By Igor Golalic, CFA
June 2013
“Investors have recognized that the new paradigm should be positive for the sector long-term.”

The U.S. Healthcare system is unlike any other in the world. It is driven simultaneously by benevolence and greed, tilting to one side or the other depending on the circumstances and the type of criticism that it faces. It is the largest healthcare system in the world, and it has the most resources at its disposal, including the best-trained physicians, innovative medical devices, and cutting-edge pharmaceuticals. Many patients from around the world come to the U.S. for help not available at home. The country where I was born, Serbia, recently sent an eight year-old girl suffering from restrictive cardiomyopathy to Texas Children’s Hospital in Houston for a heart-replacement surgery. That is how special and advanced healthcare is in this country – it gives meaning to the term “hope”.

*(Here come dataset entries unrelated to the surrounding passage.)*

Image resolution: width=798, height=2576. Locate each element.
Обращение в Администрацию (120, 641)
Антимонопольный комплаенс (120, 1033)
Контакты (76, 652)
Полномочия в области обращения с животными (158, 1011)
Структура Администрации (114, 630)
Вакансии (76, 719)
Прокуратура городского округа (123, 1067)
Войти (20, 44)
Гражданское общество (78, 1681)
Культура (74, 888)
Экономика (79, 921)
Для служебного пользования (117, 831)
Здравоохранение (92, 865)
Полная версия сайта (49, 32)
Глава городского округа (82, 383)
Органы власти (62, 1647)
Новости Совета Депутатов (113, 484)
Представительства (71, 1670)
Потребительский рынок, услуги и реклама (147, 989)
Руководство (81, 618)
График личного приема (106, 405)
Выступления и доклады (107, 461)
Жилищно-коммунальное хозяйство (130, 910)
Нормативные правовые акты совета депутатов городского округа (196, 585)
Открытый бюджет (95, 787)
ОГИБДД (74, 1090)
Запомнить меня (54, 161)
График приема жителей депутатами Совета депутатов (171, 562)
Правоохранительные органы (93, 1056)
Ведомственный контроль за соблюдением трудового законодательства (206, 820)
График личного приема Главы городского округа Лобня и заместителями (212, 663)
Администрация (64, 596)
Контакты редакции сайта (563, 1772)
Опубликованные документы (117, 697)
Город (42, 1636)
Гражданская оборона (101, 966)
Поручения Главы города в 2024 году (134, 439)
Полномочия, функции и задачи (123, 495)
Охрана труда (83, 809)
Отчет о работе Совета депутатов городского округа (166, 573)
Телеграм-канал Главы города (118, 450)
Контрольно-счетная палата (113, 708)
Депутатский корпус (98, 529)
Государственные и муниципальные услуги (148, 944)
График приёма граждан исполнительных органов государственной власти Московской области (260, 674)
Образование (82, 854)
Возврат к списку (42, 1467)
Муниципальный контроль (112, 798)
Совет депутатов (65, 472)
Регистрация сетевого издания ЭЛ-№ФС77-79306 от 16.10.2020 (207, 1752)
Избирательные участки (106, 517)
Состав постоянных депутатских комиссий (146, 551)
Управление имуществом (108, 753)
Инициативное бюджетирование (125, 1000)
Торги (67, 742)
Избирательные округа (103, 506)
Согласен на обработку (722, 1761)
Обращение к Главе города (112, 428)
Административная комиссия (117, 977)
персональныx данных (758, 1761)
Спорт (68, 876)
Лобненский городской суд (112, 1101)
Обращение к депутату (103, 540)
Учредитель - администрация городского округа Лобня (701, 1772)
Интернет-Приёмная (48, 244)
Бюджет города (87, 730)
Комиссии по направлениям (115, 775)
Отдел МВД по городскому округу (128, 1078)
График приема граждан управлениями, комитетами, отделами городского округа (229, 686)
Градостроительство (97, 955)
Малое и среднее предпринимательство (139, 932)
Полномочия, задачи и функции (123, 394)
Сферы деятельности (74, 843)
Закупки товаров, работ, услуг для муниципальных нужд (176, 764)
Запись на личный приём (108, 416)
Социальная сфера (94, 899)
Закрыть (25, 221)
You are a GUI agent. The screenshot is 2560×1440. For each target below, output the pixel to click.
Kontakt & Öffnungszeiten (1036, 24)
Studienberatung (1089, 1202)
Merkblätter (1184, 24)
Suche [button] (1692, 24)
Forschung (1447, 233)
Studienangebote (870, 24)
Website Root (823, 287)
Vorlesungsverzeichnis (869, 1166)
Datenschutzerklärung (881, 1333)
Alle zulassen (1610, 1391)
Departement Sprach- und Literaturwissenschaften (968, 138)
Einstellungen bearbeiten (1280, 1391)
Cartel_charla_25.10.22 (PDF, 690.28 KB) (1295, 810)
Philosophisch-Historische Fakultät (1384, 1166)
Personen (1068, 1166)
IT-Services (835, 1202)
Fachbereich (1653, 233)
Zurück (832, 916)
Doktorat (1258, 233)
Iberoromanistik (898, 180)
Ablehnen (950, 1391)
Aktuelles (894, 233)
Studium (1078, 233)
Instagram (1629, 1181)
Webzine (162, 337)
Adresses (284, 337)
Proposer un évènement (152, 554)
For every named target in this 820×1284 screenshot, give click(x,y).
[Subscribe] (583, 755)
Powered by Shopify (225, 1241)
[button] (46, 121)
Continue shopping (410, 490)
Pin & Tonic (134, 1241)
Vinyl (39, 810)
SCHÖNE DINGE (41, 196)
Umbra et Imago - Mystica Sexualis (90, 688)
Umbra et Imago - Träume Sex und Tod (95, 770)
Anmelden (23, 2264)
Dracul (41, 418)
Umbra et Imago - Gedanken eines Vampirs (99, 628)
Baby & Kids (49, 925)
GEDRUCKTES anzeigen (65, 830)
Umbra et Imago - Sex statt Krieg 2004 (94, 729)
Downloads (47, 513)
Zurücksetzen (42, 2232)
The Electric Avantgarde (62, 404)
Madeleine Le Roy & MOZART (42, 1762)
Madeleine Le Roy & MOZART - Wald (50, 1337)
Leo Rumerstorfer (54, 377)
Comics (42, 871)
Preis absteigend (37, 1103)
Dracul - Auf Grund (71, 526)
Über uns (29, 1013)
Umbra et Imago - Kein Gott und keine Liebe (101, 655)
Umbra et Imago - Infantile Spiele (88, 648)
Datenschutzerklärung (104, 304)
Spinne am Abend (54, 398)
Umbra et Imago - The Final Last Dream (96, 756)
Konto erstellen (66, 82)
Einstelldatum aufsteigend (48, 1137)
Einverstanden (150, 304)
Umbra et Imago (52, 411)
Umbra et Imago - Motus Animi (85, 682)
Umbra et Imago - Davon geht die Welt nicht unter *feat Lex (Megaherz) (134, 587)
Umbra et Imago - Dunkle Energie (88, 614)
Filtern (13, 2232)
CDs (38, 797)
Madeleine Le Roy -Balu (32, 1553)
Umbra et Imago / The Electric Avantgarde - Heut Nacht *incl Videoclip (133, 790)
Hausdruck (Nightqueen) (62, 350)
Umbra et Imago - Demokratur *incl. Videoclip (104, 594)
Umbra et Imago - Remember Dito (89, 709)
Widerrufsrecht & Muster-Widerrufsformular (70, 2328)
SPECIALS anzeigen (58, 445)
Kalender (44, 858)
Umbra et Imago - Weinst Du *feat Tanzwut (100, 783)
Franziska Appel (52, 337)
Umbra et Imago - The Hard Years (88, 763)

However, there are aspects of the system that are dumbfounding, troubling, and unsustainable. In the dumbfounding category is the fact that while the best care in the world exists here, it is also inaccessible to millions. The system discriminates on the basis of the ability to pay or the ability to keep a job with employer-provided medical insurance. The troubling part is the lack of pricing transparency. Chances are we, as patients, have no idea how much we are paying for a procedure or a service until after the fact. In essence, we are really not the consumers – our doctors are. The unsustainable part of the system is the steep annual growth rate of healthcare premiums over the last three decades. When coupled with a shift in the burden of expenses toward the individuals via higher deductibles and copays, the growth in healthcare premiums has created a feeling of healthcare crisis. Adding fuel to that fi re is the increasing share of our economy’s productive capacity that has gone to healthcare. The U.S. spends per capita on healthcare more than twice the Organization for Economic Cooperation and Development (OECD) average1. The U.S. healthcare system, however, ranks poorly relative to its OECD peers in some basic measures like quality, access, efficiency, equity, and life expectancy2. Given that, the question is how to adjust the system in such a way that its output becomes more reflective of the quality of its inputs. President Obama’s healthcare reform law, the Patient Protection and Affordable Care Act (PPACA), also known as Obama’s care, is an attempt to nudge the system in that direction.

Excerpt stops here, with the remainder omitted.